_What is being asked_. Among the entries below, take the line with "You are a computer-use agent. Screen" and the line with "Given: Open the", and output them and every line between them exactly, with nothing else.

[Saved data entries]
= = = = =

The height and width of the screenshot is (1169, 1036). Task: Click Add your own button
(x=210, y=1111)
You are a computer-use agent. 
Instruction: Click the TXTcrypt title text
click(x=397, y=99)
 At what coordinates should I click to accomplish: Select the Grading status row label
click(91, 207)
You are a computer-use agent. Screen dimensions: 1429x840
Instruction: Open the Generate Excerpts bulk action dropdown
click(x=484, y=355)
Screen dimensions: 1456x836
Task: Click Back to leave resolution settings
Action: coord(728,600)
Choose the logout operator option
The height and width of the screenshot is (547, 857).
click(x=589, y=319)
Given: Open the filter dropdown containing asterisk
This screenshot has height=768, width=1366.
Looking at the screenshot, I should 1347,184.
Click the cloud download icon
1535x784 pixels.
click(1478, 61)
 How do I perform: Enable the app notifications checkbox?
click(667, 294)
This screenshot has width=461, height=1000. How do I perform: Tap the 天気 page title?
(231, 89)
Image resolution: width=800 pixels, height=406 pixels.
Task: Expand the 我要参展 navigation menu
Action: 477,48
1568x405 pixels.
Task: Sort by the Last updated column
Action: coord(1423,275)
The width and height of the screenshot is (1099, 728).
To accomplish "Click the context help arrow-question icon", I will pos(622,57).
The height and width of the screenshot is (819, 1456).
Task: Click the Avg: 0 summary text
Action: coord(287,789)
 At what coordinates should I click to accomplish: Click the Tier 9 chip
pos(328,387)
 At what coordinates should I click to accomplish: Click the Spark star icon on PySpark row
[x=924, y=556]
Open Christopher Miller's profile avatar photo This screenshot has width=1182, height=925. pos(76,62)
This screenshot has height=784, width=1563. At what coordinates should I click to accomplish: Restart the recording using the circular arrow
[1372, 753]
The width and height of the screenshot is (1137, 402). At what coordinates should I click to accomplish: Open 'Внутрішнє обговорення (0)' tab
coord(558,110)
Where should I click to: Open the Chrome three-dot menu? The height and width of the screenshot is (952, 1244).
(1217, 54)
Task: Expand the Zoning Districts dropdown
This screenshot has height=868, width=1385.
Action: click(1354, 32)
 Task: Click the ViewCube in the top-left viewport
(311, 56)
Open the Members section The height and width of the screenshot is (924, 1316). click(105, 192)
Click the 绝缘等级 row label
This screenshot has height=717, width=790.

= = = = =

_Answer to this task_.
You are a computer-use agent. Screen dimensions: 1429x840
Instruction: Open the Generate Excerpts bulk action dropdown
click(x=484, y=355)
Screen dimensions: 1456x836
Task: Click Back to leave resolution settings
Action: coord(728,600)
Choose the logout operator option
The height and width of the screenshot is (547, 857).
click(x=589, y=319)
Given: Open the filter dropdown containing asterisk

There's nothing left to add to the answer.